Das Publikum kannte kein Halten mehr
Da hatte sie das Publikum bereits derart für sich eingenommen, dass die Leute mitklatschten und mitsangen. Kaum zu glauben, dass Anne Sofie von Otter, diese blendend aussehende und eine wunderbare Energie verbreitende Sängerin, bereits 70 Jahre alt ist. Die Vielseitigkeit, die sie in Bregenz bewies, ist das Markenzeichen ihrer ganzen Karriere. Klassischen Rollen stehen Auftritte in gewagten Inszenierungen, etwa von Martin Kušej oder Christoph Marthaler, gegenüber.
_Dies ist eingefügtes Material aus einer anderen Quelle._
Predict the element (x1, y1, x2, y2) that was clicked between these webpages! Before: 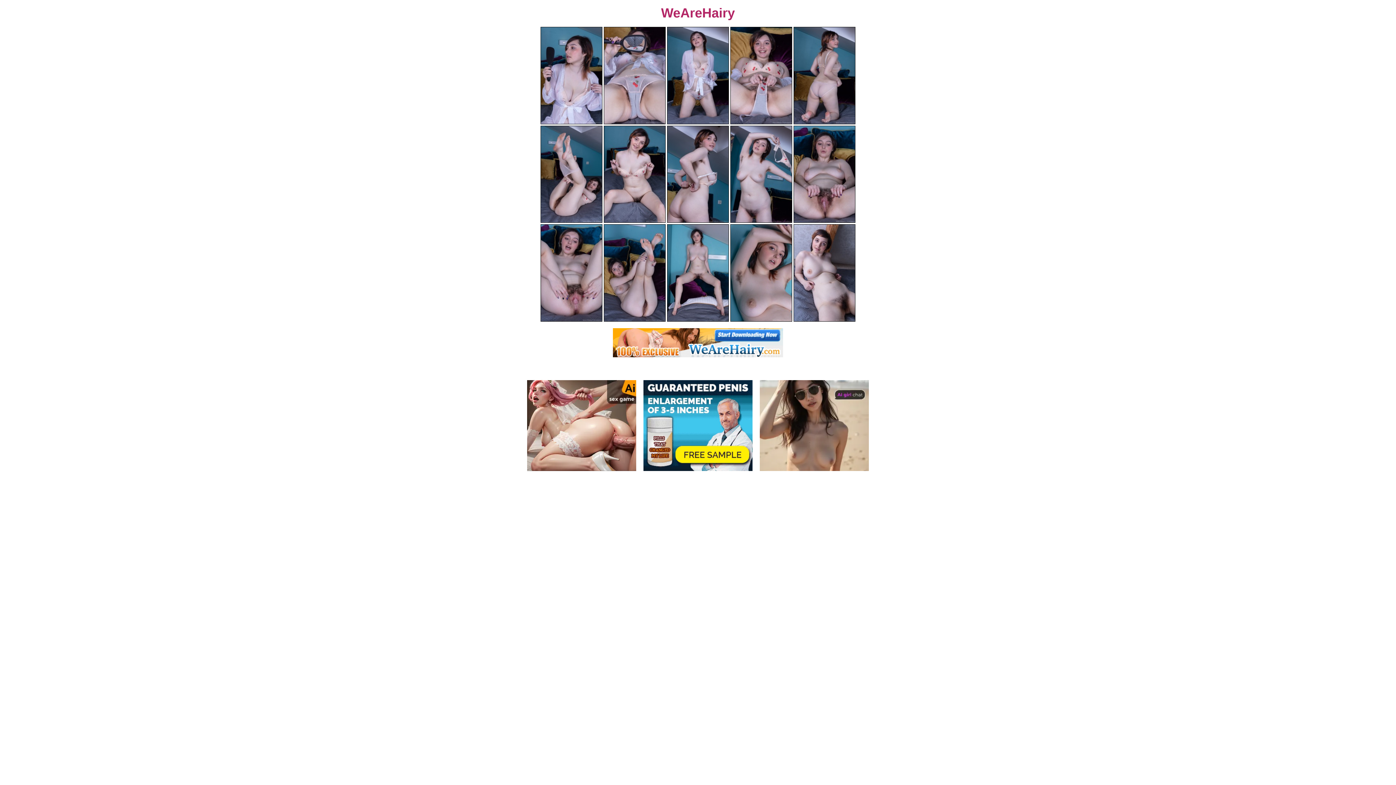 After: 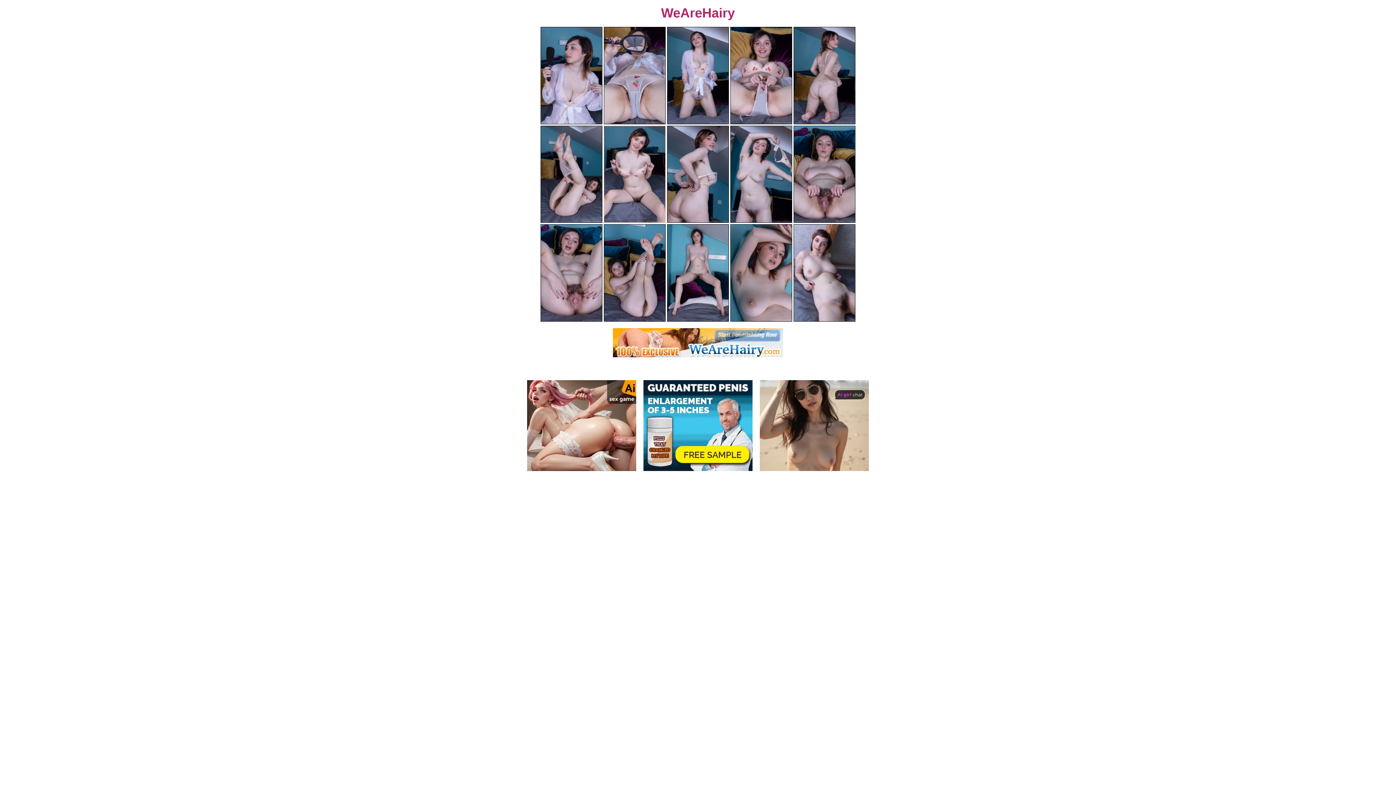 Action: bbox: (604, 125, 665, 223)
Auch ihre CD-Einspielungen, bei denen sie zuweilen mit Popkünstlern zusammenarbeitete, zeigen dies. Sie kann das alles. Von groß aufblühenden Tönen bis zu ungemein weichen, intimen Klangfarben hat sich ihre Stimme in all den Jahren ihrer bemerkenswerten Karriere die Geschmeidigkeit und den Farbenreichtum bewahrt.
Schwungvoller Beginn, leise Töne zum Ende
Schwungvoll beginnt sie ihr Programm mit dem titelgebenden Chanson „Douce France“ von Charles Trenet. Sehr persönlich und intim gestaltet sie bald darauf „Ma solitude“ von Georges Moustaki, um dann mit „Padam, padam“ von Norbert Glanzberg aufzutrumpfen. Anne Sofie von Otter moderierte auch und erzählte so manche Geschichte, etwa die um den Song „Göttingen“. In dieser deutschen Stadt trat die jüdische Sängerin Barbara bald nach 1945 auf und befand, dass sich die Menschen, ganz gleich wo, doch sehr ähnlich sind. Nach dem kurzen Ausflug nach Schweden ging es ins Berlin der 1920er-Jahre. Jetzt gab es Frivoles, etwa mit Nico Dostals „Heut’ Abend lad’ ich mir die Liebe ein“ und wunderbar Poetisches mit Vertonungen von Gedichten Bert Brechts. Und diese leisen und durch und durch authentischen Töne waren das Kostbarste dieses Lieder- und Chansonabends.